**About this exercise**
Print every one of the rows below without changing a single character.

**Task inputs**
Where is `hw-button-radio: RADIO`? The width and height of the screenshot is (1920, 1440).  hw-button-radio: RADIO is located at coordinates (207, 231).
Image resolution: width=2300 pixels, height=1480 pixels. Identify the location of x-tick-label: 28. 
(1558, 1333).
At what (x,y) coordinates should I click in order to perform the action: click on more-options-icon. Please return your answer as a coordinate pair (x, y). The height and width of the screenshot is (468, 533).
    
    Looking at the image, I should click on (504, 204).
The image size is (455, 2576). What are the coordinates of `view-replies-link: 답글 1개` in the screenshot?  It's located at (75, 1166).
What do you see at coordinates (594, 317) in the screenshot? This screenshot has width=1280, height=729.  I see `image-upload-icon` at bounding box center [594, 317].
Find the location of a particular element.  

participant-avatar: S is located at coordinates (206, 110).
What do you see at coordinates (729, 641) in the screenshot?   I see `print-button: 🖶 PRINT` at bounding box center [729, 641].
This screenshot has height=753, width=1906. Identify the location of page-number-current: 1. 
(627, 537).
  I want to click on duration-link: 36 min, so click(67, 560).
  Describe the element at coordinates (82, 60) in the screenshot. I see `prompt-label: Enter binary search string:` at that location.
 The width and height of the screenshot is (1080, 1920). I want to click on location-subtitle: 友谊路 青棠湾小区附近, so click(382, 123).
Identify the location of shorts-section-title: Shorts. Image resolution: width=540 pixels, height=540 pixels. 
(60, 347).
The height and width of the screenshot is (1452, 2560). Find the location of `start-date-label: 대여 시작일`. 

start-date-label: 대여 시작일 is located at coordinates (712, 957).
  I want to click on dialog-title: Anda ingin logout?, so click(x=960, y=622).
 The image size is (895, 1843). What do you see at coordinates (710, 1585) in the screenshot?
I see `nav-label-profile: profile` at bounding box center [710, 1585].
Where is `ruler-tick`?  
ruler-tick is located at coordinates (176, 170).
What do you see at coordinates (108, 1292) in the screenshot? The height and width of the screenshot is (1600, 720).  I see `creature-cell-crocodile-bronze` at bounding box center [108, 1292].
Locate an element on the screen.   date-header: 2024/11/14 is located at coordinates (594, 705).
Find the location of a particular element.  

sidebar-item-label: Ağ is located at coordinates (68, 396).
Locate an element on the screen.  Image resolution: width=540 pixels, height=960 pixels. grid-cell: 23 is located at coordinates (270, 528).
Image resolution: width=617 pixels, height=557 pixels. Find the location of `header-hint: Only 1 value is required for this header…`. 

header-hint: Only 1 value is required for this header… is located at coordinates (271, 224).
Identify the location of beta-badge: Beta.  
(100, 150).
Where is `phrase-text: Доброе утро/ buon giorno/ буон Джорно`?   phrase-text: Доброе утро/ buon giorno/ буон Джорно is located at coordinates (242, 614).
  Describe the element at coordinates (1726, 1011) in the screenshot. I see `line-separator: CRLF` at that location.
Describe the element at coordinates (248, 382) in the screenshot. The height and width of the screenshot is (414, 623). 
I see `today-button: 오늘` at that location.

**Exercise output**
Where is `hw-button-radio: RADIO`? The width and height of the screenshot is (1920, 1440).  hw-button-radio: RADIO is located at coordinates (207, 231).
Image resolution: width=2300 pixels, height=1480 pixels. Identify the location of x-tick-label: 28. 
(1558, 1333).
At what (x,y) coordinates should I click in order to perform the action: click on more-options-icon. Please return your answer as a coordinate pair (x, y). The height and width of the screenshot is (468, 533).
    
    Looking at the image, I should click on (504, 204).
The image size is (455, 2576). What are the coordinates of `view-replies-link: 답글 1개` in the screenshot?  It's located at (75, 1166).
What do you see at coordinates (594, 317) in the screenshot? This screenshot has width=1280, height=729.  I see `image-upload-icon` at bounding box center [594, 317].
Find the location of a particular element.  

participant-avatar: S is located at coordinates (206, 110).
What do you see at coordinates (729, 641) in the screenshot?   I see `print-button: 🖶 PRINT` at bounding box center [729, 641].
This screenshot has height=753, width=1906. Identify the location of page-number-current: 1. 
(627, 537).
  I want to click on duration-link: 36 min, so click(67, 560).
  Describe the element at coordinates (82, 60) in the screenshot. I see `prompt-label: Enter binary search string:` at that location.
 The width and height of the screenshot is (1080, 1920). I want to click on location-subtitle: 友谊路 青棠湾小区附近, so click(382, 123).
Identify the location of shorts-section-title: Shorts. Image resolution: width=540 pixels, height=540 pixels. 
(60, 347).
The height and width of the screenshot is (1452, 2560). Find the location of `start-date-label: 대여 시작일`. 

start-date-label: 대여 시작일 is located at coordinates (712, 957).
  I want to click on dialog-title: Anda ingin logout?, so click(x=960, y=622).
 The image size is (895, 1843). What do you see at coordinates (710, 1585) in the screenshot?
I see `nav-label-profile: profile` at bounding box center [710, 1585].
Where is `ruler-tick`?  
ruler-tick is located at coordinates (176, 170).
What do you see at coordinates (108, 1292) in the screenshot? The height and width of the screenshot is (1600, 720).  I see `creature-cell-crocodile-bronze` at bounding box center [108, 1292].
Locate an element on the screen.   date-header: 2024/11/14 is located at coordinates (594, 705).
Find the location of a particular element.  

sidebar-item-label: Ağ is located at coordinates (68, 396).
Locate an element on the screen.  Image resolution: width=540 pixels, height=960 pixels. grid-cell: 23 is located at coordinates (270, 528).
Image resolution: width=617 pixels, height=557 pixels. Find the location of `header-hint: Only 1 value is required for this header…`. 

header-hint: Only 1 value is required for this header… is located at coordinates (271, 224).
Identify the location of beta-badge: Beta.  
(100, 150).
Where is `phrase-text: Доброе утро/ buon giorno/ буон Джорно`?   phrase-text: Доброе утро/ buon giorno/ буон Джорно is located at coordinates (242, 614).
  Describe the element at coordinates (1726, 1011) in the screenshot. I see `line-separator: CRLF` at that location.
Describe the element at coordinates (248, 382) in the screenshot. The height and width of the screenshot is (414, 623). 
I see `today-button: 오늘` at that location.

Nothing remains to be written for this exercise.